▶ **Exercise objective**: For the records below, print the lines from the line with "Collapse the sidebar with the chevron toggle" through the line with "1200x657 pixels." exactly as written; include both end lines and exclude the rest.

▶ **Records shown**:
####################

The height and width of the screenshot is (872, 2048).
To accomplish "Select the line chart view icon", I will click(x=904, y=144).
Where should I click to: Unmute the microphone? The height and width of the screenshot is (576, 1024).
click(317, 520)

####################

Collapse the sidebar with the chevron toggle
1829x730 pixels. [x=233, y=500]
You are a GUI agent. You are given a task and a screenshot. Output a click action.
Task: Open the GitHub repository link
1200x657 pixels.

####################

▶ **Finished task**:
Collapse the sidebar with the chevron toggle
1829x730 pixels. [x=233, y=500]
You are a GUI agent. You are given a task and a screenshot. Output a click action.
Task: Open the GitHub repository link
1200x657 pixels.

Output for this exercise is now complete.